Du erzählst in "Viktoria Aal" eine fantastische Geschichte und zugleich finden sich Parallelen zu Dir als werdende Autor*in. In welchem Bezug stehen diese beiden Seiten zueinander?

Als Autorin halte ich mich sehr viel in meiner Fantasie auf. Das hab ich immer schon. Nur früher hab ich die Geschichten, die ich mir ausgedacht hab, einfach für mich behalten. Jetzt mache ich das, was ich mir ausdenke und was mich beschäftigt, aber auch öffentlich und teile es mit. Das fühlt sich immer sehr unterschiedlich an: Unheimlich, aufregend, gut, peinlich, reinigend, zu viel, zu wenig. Egal wie fantastisch ich eine Geschichte erzähle, es steckt sehr, sehr viel Persönliches drin und das ist auch genau richtig so. Aber eben auch sehr herausfordernd für eine Person, die oft hadert mit ihrem Innenleben und dem, was sie davon nach außen trägt und wie sie das tut. Ich wollte dieses Spannungsfeld in der Geschichte verarbeiten, weil es das ist, was mich gerade sehr umtreibt und ich mir auch vorstelle, dass ich nicht die einzige bin, der es so geht.

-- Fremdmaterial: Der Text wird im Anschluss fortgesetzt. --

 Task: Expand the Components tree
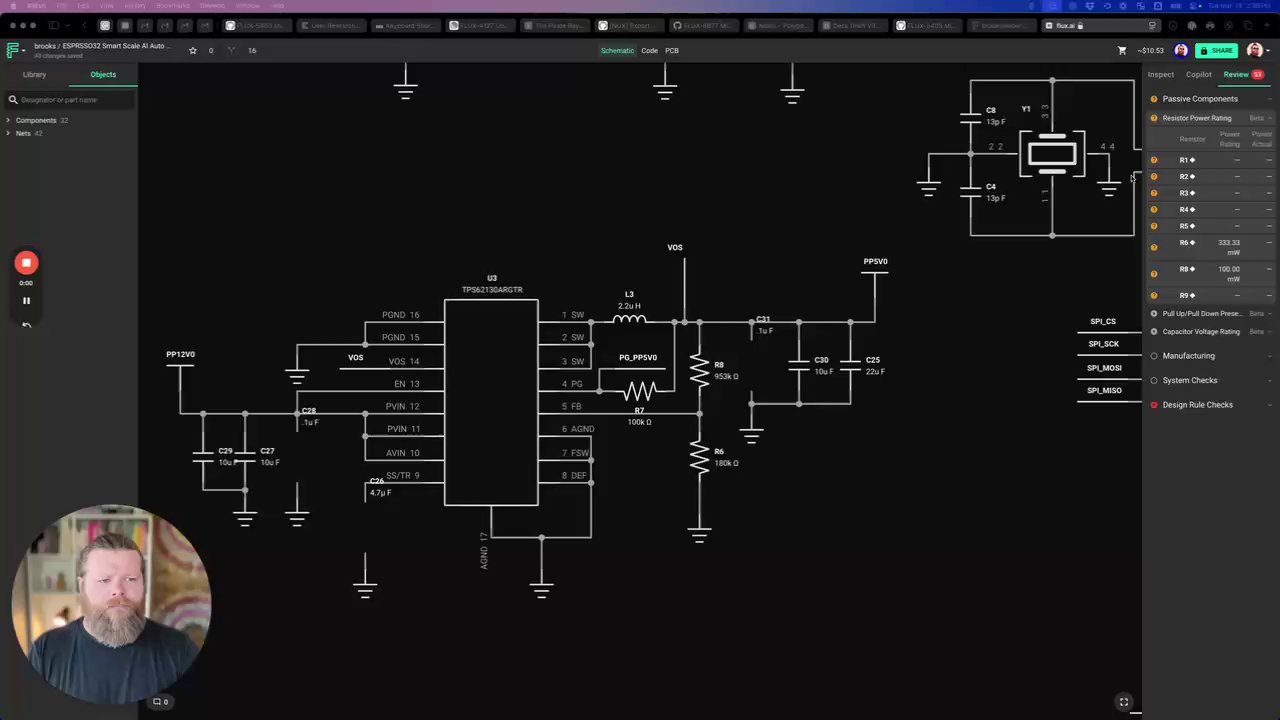[8, 120]
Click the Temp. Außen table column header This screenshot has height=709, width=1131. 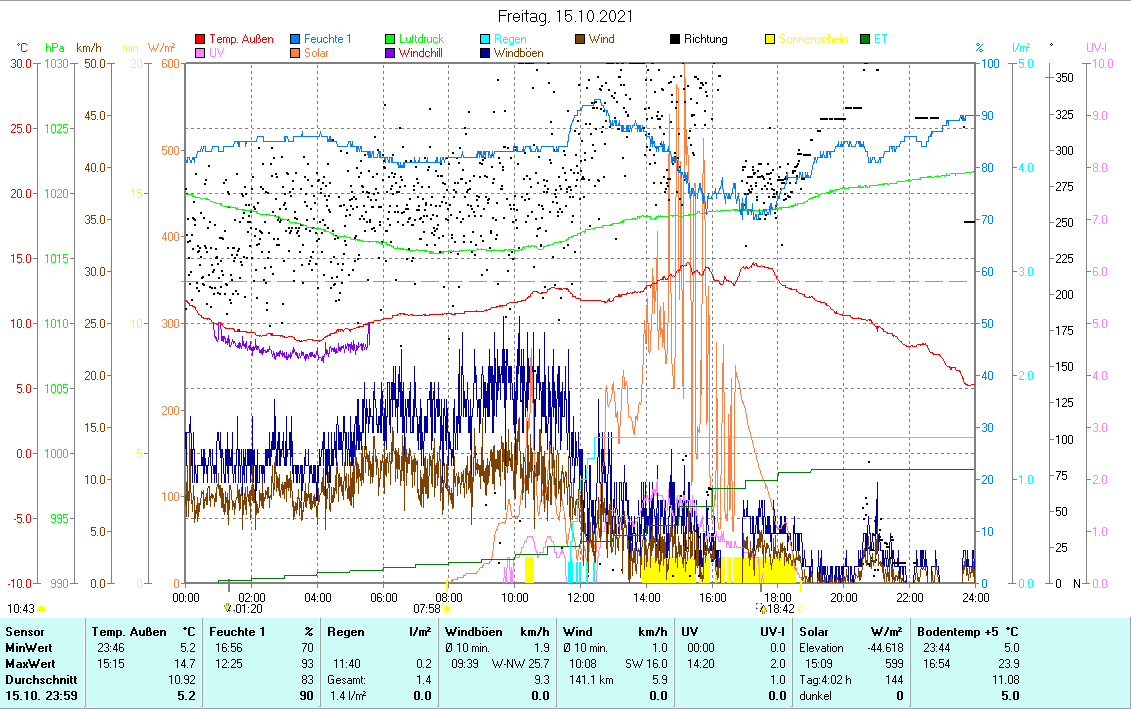(137, 632)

"Viktoria Aal" ist deine erste Graphic Novel, die bei einem Verlag veröffentlicht wird. Hast du schon eine Idee für deinen nächsten Comic?

Ich sammle auf jeden Fall schon Ideenschnipsel. Die Sammlung wächst jetzt einfach erstmal eine Weile und dann irgendwann schaue ich, was davon passt und welche Schnipsel ich wie zusammenfügen könnte.

Wiebke, du verfolgt ja auch seit Jahren die Arbeiten von Noëlle und Ika. Was findest du an ihren Projekten spannend? Welchen Einfluss hatte der gemeinsame Austausch mit ihnen auf dein eigenes Buch?

Noëlles und Ikas Arbeiten sind sehr ausdrucksstark, authentisch, einfühlsam und clever. Beide verarbeiten in ihren Comics große, bisweilen auch sehr schwere Themen, welche die Geschichten aber in keinster Weise erdrücken und das finde ich unglaublich beeindruckend und mutig. Wir haben uns alle drei ja im Studium kennengelernt und ich weiß einfach, dass die beiden nicht nur meine Arbeiten, sondern auch mich verstehen. Für die Arbeit an meinem Buch hat mir dieses Vertrauen immer viel geholfen - abgesehen natürlich auch von konkretem Feedback, dass wir einander geben konnten.